そもそも北海道は沢山シカがいるので、いるところに行けば普通に車で流してても獲れますから、私の地域ではわざわざ忍びやる人が少ないんですよね。

たまに山に入る人も見かけますが、大抵は「除雪してない林道をスキーで流す」みたいな感じで、忍びと言うよりスキー(スノーシュー)流しという感じ。

ガッツリ山に入って地形読んでスカウトして獲る人を私以外あんまり聞いた事がありません(いたらごめんなさい)


でも、特にクライミングする人や山スキーなんかで雪山に入り慣れてる方など、最近若い人たちの方が興味がある人が増えてきているので、ちょっと記事にしてみようかと思った次第です。


私が忍びをやり始めた理由

私は北海道に移住してから鉄砲持って狩猟始めたので、とりあえず初めは知ってる人もいないし、なんの知識もなく、とりあえず猟友会に入り、誰か連れて行ってくれる人を紹介してもらい、何とか始めたわけですが、とりあえず初めの印象は「つまらんな」だったんです。


車で流していた鹿を撃つ。

ちょうど、「釣り堀で釣りする」ような感じに思えたんですよね。


鉄砲撃つだけなら射撃場行けば沢山撃てるし、引き出しや解体とか大変だし、食っても大して美味くない(美味く料理にできなかった)うえに、ガソリン代すごいかかるし。

とにかく獲れても嬉しくもなんともなかったんですよ。

で、獲れない日が続くと、それはそれでさらに面白くない。


なんだこれはと。


どうせなら大自然の中で、鹿と知恵比べしたい。どんな時でもどんな場所でも、コンスタントに獲るチカラを身につけたい。自分が自然の中で勝てた時だけ獲る。そんな方が楽しいんじゃないかって思ってたんですよ。


で、山スキーみたいなのを買って、転んで雪まみれになる日々が始まったわけです。

大先輩方は「それが当たり前」

何十年か前は、「鹿はオスのみ、1日○頭まで」みたいな感じの縛りがあったらしく、その頃は鹿に出会うだけでも大変だったのだとか。


今ならわかるけど、オスはメスより少し高い所で、歩きづらいところや登りづらい所も平気で走っていくし、動きが読みづらい。さらにハンターも多くいて獲りやすい奴から獲られていくから、どんどん難易度は上る。

もう山奥に入っていくしかないし、猟期は今より短い。ほんの2ヶ月ほどが勝負。それが鹿撃ち、という感じ。ほんと大変だったと思うんですよね。

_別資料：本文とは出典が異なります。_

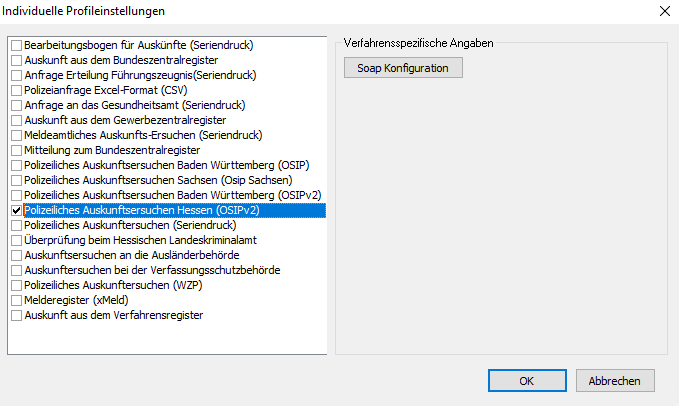Screen dimensions: 679x406
Task: Check Anfrage an das Gesundheitsamt box
Action: click(16, 106)
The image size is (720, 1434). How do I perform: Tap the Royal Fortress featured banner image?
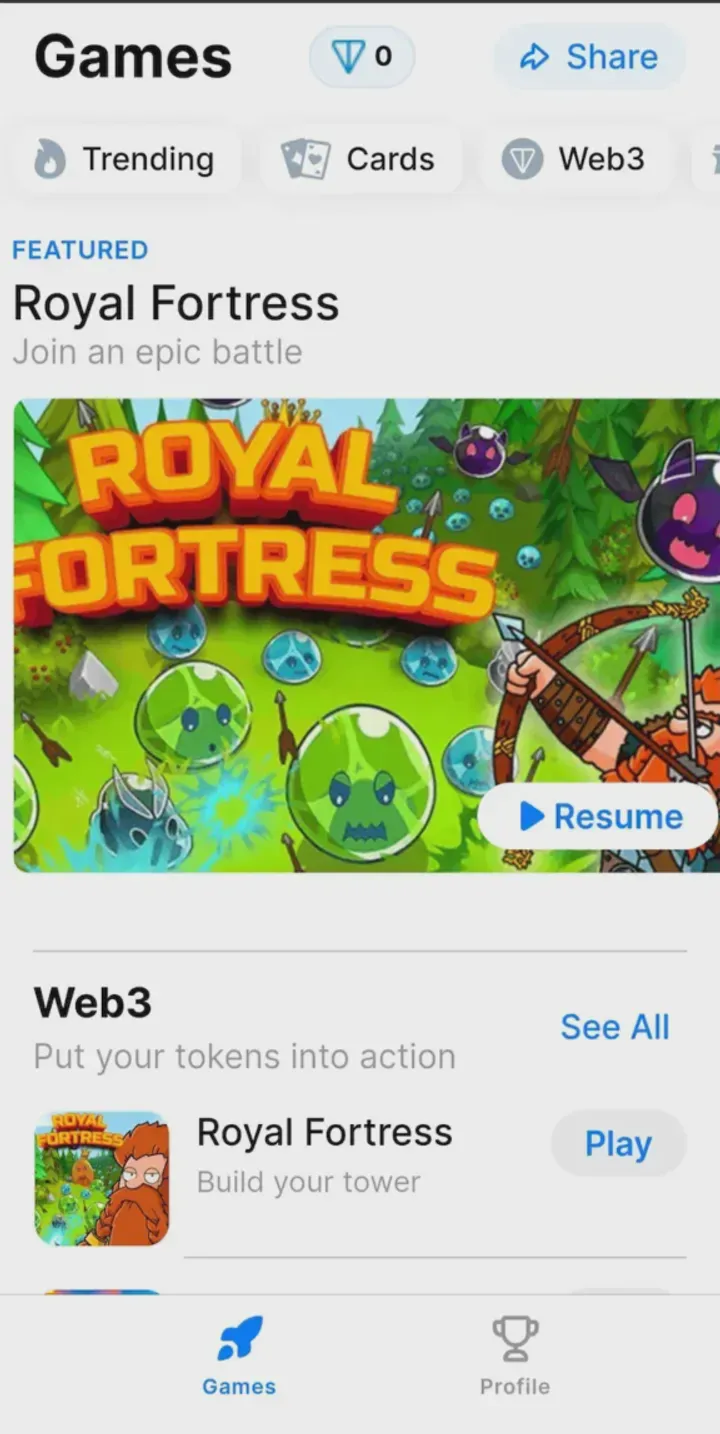point(367,635)
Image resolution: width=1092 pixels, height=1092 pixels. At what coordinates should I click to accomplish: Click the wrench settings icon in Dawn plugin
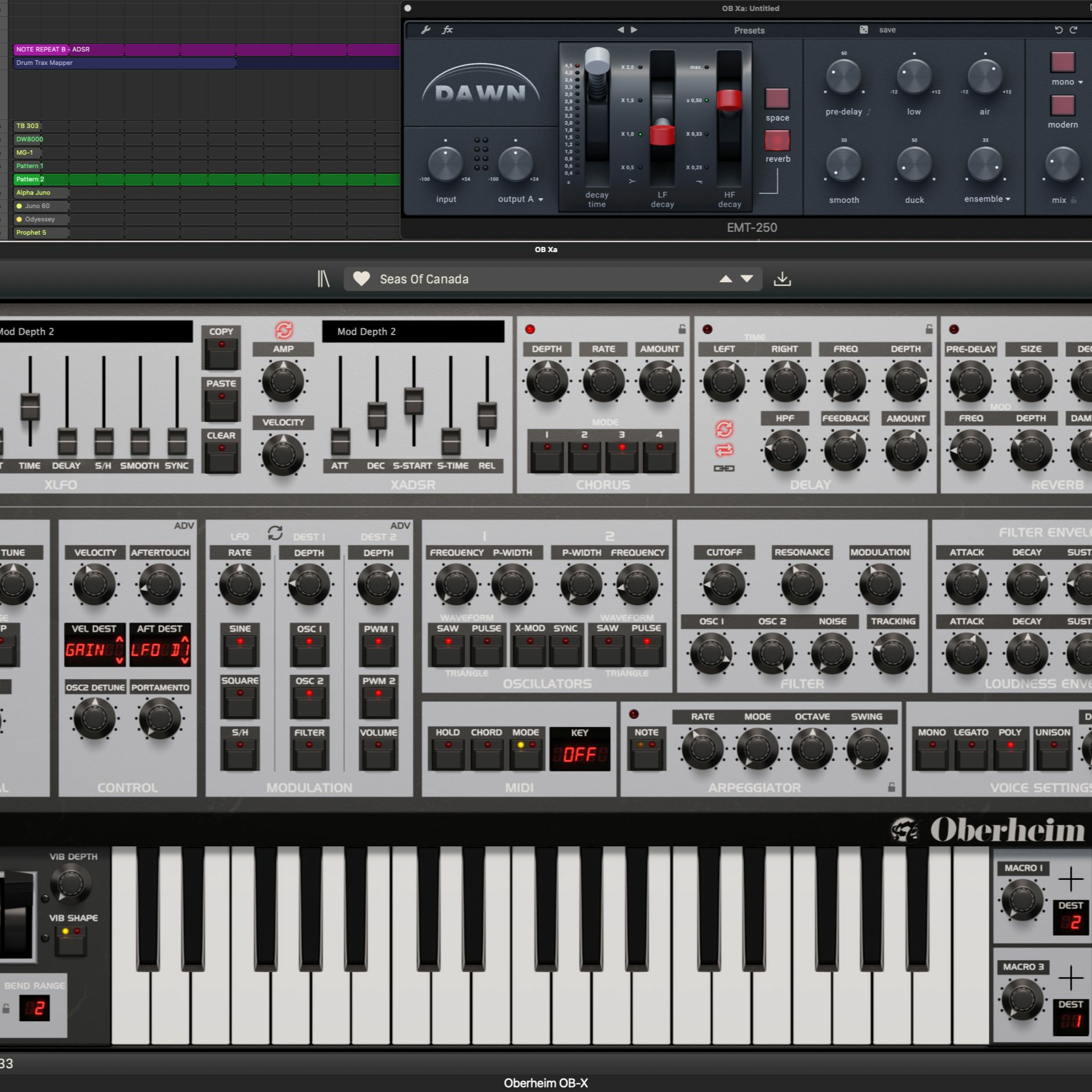click(x=426, y=30)
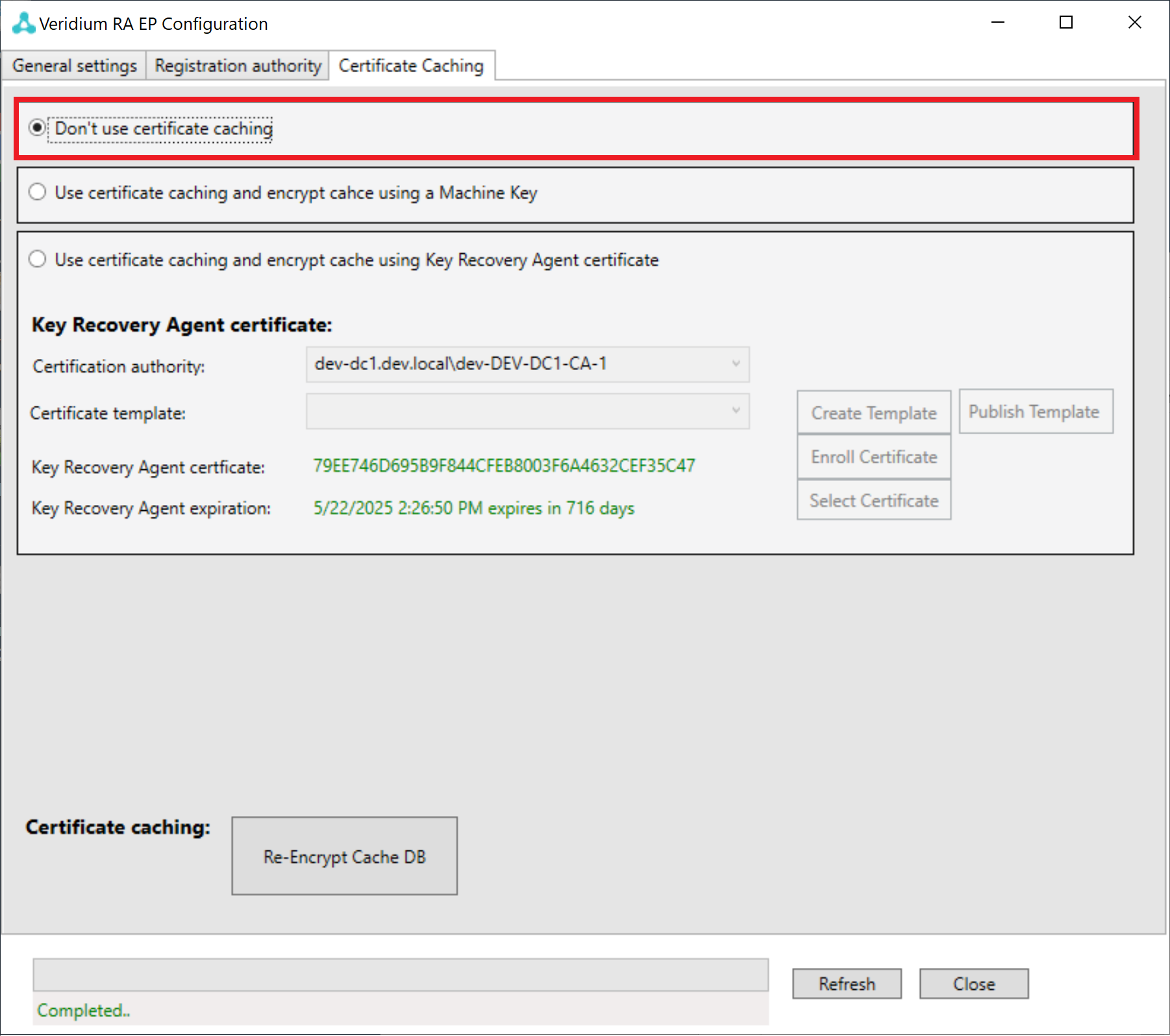Choose Key Recovery Agent certificate caching option
The width and height of the screenshot is (1170, 1036).
[38, 259]
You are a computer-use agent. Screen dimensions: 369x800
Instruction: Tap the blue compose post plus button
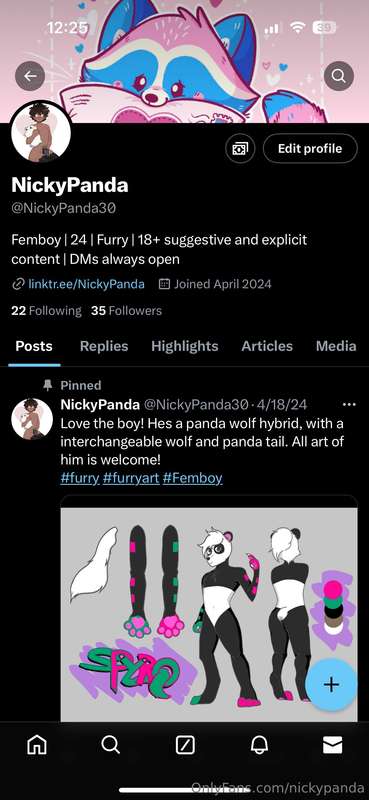pos(332,684)
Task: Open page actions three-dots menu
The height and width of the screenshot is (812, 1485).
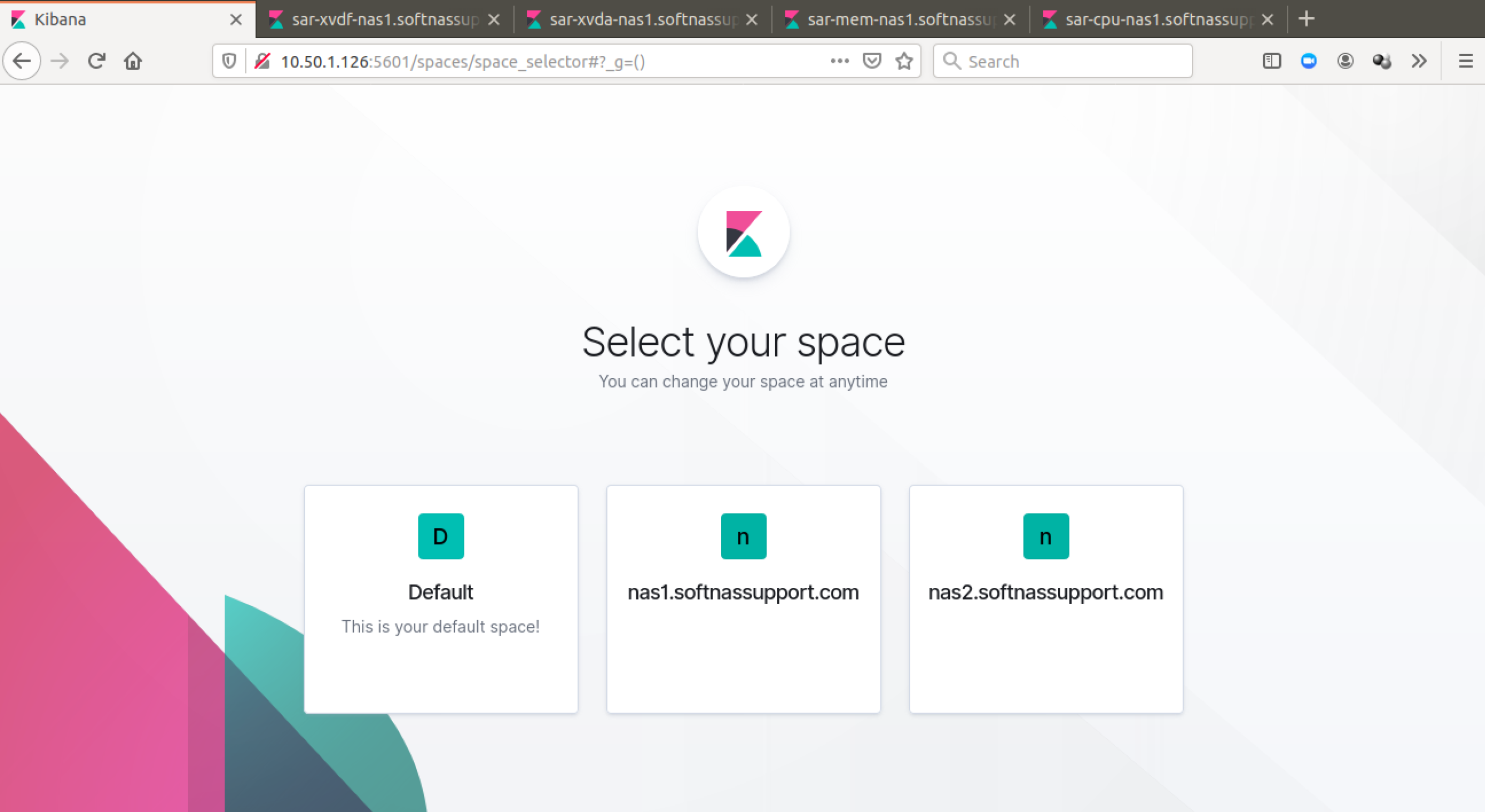Action: 839,61
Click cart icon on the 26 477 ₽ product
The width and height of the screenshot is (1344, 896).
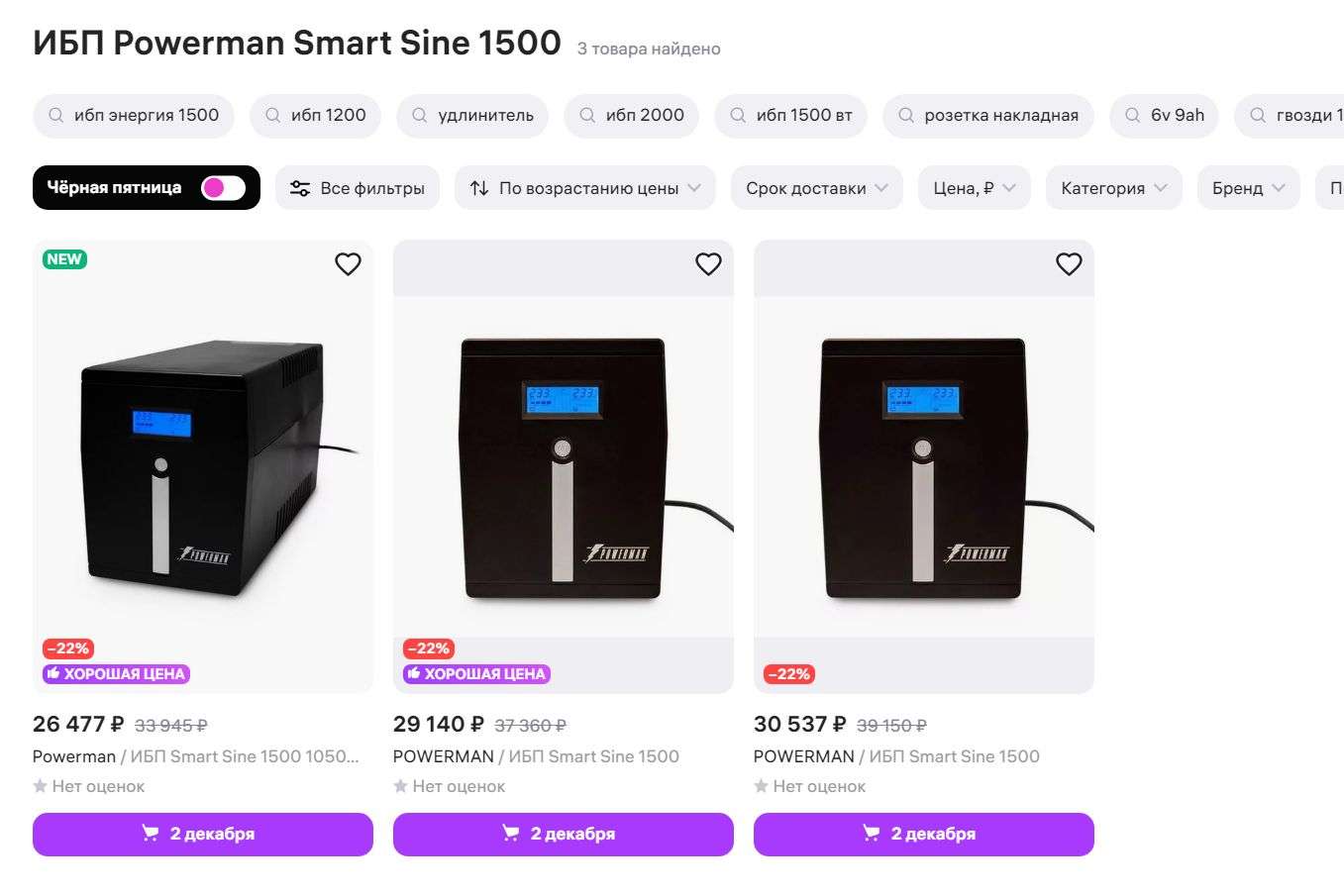coord(151,834)
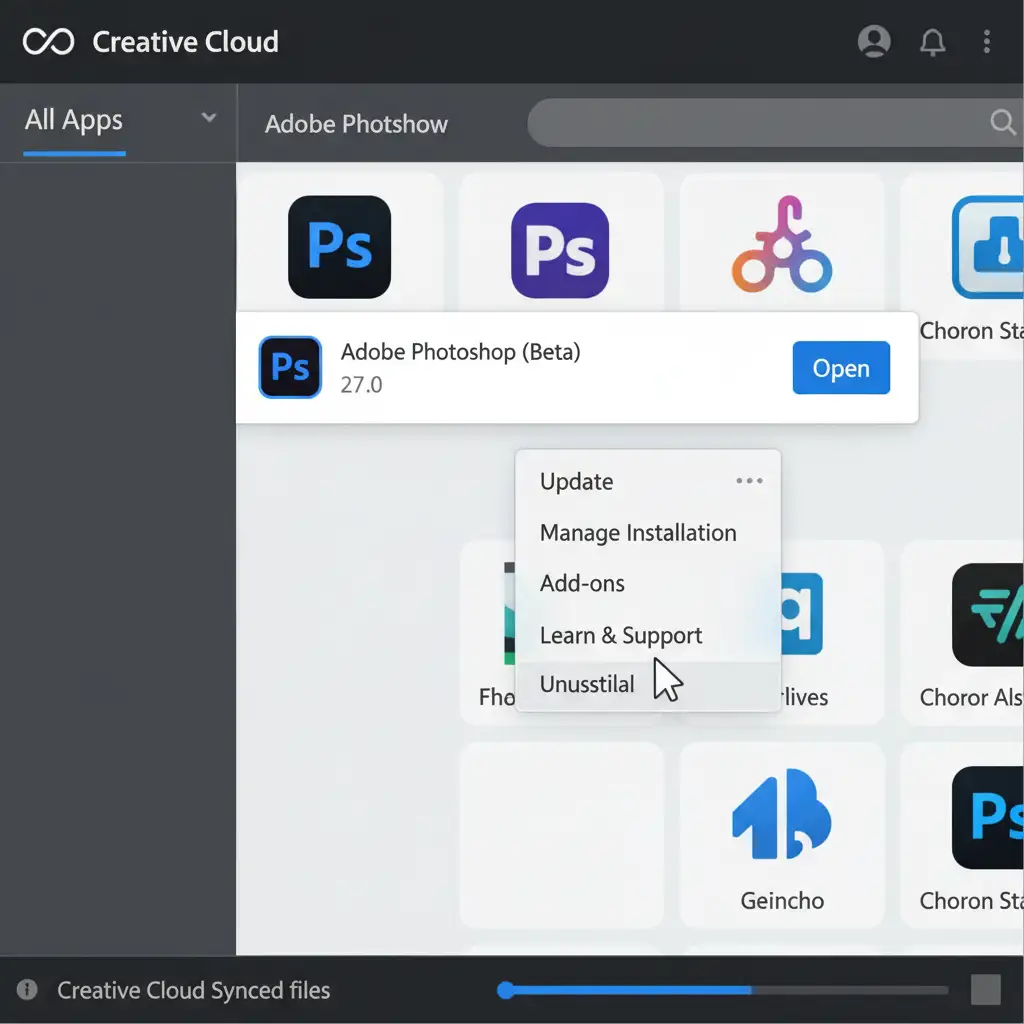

そんな中でデカく神々しいオス鹿に出会えたら、そりゃ嬉しいだろうし、トロフィー作りたくなる気持ちもわかる。

で、若い頃に散々苦労して獲ったから、今は楽に流しで楽しくやりたいという気持ちもわかる。


そして、そんな人達だからこそ、新人がただ「獲れた」ってだけじゃさすがに認めないし、ただ「山を歩ける」ってだけでもそれはそれ。

ここがわからないと、わかりあう事も、次の世代へのバトンタッチも出来ないのだな、という事もやってるうちに感じるようになりました。

苦悩の連続

ただ、私は移住組でスキーの経験なんて冷やかし程度。数えるほどしかありません。

地元の小学生の方が私より遥かに上手い。

また、元々インドアな人間で仕事も9割パソコンに向かう仕事を長くやっていて、足腰がバカ弱い。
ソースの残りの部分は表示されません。